Google recently launched a responsive ad format for the Display Network. Introduced in the same month Expanded Text Ads (ETAs) were rolled out to the public, this new feature has been battling for attention. I’ve decided to take a crack at Responsive Display Ads and show you why they are true champs.
Putting On The Gloves: What Are Responsive Display Ads?
First off, let’s define the “responsive” part of responsive ads. RDAs respond to the environment where the ad is being served and adapt the size and format of the ad, as well as how the text and images will appear, to fit the site. Google has taken the separate formats available on the Display Network, text and image, and combined them. No longer will advertisers have to take extra time to create separate image and text ads, or have to create multiple images to cover every type of ad size.
Instead, advertisers will be able to upload and input creative with Google choosing the most appropriate type of ad (text, image, or native) depending on the environment the ad is being served. You have the ability to customize using:
- Company logos
- Business names
If you don’t have any images for the ad, Google has a number of stock photos to assist in the set-up.

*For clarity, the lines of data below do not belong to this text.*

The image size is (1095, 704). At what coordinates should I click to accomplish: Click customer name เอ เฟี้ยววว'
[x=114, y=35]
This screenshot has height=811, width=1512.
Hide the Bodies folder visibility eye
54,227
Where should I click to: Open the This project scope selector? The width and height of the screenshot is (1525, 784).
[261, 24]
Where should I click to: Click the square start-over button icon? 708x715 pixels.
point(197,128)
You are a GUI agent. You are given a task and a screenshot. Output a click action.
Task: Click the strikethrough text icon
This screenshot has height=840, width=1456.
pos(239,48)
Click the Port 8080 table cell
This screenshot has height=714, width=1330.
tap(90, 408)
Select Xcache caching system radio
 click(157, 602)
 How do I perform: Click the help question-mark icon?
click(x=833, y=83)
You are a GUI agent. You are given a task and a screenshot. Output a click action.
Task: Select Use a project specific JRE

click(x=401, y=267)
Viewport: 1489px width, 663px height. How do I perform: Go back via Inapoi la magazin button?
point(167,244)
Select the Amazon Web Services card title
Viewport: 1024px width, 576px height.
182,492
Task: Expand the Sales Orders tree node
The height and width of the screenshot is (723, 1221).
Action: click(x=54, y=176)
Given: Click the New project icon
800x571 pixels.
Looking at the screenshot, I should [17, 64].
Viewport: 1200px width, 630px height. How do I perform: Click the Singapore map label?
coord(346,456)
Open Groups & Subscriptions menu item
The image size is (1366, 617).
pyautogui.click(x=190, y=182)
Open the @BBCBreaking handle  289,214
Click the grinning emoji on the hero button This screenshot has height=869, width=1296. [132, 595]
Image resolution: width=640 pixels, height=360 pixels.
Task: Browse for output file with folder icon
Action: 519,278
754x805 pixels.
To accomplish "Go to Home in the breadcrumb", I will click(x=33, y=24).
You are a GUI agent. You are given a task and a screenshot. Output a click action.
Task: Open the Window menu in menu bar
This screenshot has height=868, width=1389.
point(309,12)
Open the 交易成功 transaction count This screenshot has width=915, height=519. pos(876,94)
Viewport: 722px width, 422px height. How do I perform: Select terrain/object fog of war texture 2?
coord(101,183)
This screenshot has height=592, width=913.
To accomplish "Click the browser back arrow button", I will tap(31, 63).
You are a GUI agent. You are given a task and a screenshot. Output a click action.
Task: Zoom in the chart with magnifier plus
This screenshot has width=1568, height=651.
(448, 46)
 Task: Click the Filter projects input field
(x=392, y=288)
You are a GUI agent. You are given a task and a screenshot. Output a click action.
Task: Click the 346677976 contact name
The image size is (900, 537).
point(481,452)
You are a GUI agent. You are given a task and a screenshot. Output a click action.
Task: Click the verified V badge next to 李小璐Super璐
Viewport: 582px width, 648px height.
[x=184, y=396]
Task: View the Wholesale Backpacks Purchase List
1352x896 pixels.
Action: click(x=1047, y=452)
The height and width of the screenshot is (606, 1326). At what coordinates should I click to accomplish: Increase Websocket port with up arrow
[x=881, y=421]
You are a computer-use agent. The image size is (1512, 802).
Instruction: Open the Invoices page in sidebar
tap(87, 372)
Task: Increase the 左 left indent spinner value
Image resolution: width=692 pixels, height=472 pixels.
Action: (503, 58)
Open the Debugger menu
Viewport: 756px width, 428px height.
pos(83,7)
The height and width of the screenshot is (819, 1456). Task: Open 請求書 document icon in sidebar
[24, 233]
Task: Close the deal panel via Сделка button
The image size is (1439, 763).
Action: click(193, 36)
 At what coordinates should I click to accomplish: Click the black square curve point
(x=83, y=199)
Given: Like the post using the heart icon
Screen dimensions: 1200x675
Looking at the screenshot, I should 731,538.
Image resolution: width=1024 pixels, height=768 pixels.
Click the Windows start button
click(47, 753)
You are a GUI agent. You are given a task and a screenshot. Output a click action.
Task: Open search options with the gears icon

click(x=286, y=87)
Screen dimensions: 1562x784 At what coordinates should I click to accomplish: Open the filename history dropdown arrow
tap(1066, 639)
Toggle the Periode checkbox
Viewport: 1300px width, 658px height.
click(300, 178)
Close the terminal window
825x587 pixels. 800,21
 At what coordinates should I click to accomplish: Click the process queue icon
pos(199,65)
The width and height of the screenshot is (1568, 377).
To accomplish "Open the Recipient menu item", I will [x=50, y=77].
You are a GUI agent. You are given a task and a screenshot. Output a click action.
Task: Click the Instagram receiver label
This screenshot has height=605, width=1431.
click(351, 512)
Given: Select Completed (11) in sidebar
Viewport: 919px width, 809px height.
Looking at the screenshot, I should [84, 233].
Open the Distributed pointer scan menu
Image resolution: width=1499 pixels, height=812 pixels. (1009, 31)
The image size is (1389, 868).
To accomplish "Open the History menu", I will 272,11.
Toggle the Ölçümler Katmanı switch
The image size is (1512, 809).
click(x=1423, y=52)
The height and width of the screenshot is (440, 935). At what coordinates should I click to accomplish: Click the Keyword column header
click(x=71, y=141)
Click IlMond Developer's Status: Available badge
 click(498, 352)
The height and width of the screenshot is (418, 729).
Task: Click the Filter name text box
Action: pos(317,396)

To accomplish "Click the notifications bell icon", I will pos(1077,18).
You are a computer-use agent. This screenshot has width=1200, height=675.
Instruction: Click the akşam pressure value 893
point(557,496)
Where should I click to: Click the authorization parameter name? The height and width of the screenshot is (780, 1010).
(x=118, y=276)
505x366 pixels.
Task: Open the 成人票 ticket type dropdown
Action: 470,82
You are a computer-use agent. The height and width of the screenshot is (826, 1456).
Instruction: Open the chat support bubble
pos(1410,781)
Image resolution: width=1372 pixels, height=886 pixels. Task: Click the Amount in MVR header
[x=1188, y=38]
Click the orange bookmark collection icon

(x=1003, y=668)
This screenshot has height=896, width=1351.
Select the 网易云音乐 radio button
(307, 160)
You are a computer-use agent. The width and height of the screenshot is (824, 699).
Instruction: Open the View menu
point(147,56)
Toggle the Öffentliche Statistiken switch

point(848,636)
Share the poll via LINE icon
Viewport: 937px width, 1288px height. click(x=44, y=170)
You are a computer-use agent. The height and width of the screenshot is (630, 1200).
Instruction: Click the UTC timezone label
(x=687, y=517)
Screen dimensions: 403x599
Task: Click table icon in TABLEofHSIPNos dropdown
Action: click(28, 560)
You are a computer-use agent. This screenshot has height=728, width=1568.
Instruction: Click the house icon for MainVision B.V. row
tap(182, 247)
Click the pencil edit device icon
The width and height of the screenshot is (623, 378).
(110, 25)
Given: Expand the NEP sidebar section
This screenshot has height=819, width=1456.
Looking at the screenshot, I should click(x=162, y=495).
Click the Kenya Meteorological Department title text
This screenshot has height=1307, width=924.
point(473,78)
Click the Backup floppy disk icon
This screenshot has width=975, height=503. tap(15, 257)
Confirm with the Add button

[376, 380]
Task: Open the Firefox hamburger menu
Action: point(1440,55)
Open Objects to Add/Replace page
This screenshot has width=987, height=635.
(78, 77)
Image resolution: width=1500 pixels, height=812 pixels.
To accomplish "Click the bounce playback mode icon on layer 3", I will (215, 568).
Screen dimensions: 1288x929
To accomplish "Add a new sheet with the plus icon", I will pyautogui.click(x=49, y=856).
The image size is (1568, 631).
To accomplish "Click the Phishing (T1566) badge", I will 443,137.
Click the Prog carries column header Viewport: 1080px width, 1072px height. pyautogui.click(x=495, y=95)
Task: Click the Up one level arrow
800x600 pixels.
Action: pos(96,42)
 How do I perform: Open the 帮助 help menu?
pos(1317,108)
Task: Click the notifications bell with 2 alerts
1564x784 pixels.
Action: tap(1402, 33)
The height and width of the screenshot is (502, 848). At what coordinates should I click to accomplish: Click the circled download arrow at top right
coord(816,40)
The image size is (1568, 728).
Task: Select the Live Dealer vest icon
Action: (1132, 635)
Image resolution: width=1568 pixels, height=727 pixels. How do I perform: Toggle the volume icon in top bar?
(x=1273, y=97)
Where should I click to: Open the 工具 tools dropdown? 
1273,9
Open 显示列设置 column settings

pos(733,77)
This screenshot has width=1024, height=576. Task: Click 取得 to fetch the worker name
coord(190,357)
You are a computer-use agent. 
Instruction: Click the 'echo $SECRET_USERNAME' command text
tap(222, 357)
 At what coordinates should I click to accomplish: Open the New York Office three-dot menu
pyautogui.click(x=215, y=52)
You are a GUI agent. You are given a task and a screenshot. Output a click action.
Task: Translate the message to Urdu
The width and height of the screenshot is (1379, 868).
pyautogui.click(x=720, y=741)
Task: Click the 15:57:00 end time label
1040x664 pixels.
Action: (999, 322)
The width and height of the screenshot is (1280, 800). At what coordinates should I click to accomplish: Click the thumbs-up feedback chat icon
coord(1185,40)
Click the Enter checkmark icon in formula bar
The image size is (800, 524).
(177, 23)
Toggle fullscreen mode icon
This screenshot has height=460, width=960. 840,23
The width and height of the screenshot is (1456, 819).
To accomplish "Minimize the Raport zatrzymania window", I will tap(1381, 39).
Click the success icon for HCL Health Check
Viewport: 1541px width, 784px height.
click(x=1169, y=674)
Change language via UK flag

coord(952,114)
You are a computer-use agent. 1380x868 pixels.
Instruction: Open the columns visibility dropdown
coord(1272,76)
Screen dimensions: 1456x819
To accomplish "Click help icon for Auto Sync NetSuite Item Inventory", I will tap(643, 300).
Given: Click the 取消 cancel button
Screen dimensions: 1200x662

RDA’s really pack a punch with the volume of text:
- Short Headline: Up to 25 characters
- Long Headline: Up to 90 characters
- Description: Up to 90 characters
- Business Name: Up to 25 characters
- Image Ad: Up to 20% can be covered in text
This is an insane amount of content to put into an ad. There is the potential for your ad to have 205 characters of ad copy. Plus, up to a fifth of the image can include eye-catching text, making this the longest ad you can create on any of Google’s networks.
Get Into The Ring: How To Set Up RDAs
The high volume of ad copy isn’t the only benefit of the new responsive format. They are also extremely easy to set up. You can start by going into any campaign on the Display Network and click the “+Ad button,” then choose “Responsive Ad.” From here you will add the creative components listed above, save, and will have successfully created your new ad.
If you are in a campaign that is Search Network only, or a Shopping campaign, responsive ads will not show up as a choice. They have to be created in a Display Network campaign.
Make Your Ad A Knockout
Now that you’re prepared to set up RDAs, there are a few tactics and techniques that will help your ads have a larger impact on the GDN.
Picking Your Images
The recommended image size of the ad is 1200×628. This size will allow your ad to show on any platform with ease. If you don’t have a 1200×628 image handy, any image in a 1.91:1 landscape ratio will work down to a minimum size of 600×314. We highly suggest using a 1200×628 image so your ad has the potential to show in all Google’s ad spaces. You should also be aware that the image can be cropped horizontally up to 5% on each side, so if you are adding text to the image, don’t put it too close to the edge or you will lose it to a crop.
Another item of note. As mentioned previously, text can only cover up to 20% of an image or it will not run. While Google does not currently have a tool to measure text overlay, Facebook does, and their tool can be useful when creating RDAs to ensure you don’t have too much text.
For the logo, the recommended size is 1200×1200. If you don’t have a logo this size, then any logo image with a square 1:1 ratio will work down to 128×128. However, as with your ad image, going with the recommended size is the best bet for your ad to show in all ad spaces. In the image, the logo should be centered with a transparent background. If you do not have the logo with a transparent background, then a white background is the next best option.
Front-End Your Text
While there is a lot of room for ad copy, Google has stated that your copy might be cut off and end in ellipses if the space where the ad triggers is too small for the ad copy. This scenario will be especially true when the ads show on mobile devices where screen size is much smaller. We suggest front-ending your ad copy with your promotion or call-to-action to ensure it is seen across all devices.
Image And Ad Copy In Harmonization
With the way responsive ads work, there will be times when it will show as a text-only ad. Keep this in mind as you create the ad copy for the RDA, especially if you are considering an image with text. The image text should highlight the ad copy, but the ad copy should also work independently of the image.
RDA’s Deliver The KO Punch
By adapting to the environment automatically and allowing Google to choose the best display format, (text, image, or native) you can see why responsive ads are easily the new champion of the Display network. If this isn’t reason enough to test them in your own accounts, consider the time-saving benefit of being able to input one set of creative, instead of relying on a designer to format multiple ad variations. RDAs have made advertising on the GDN easier than ever.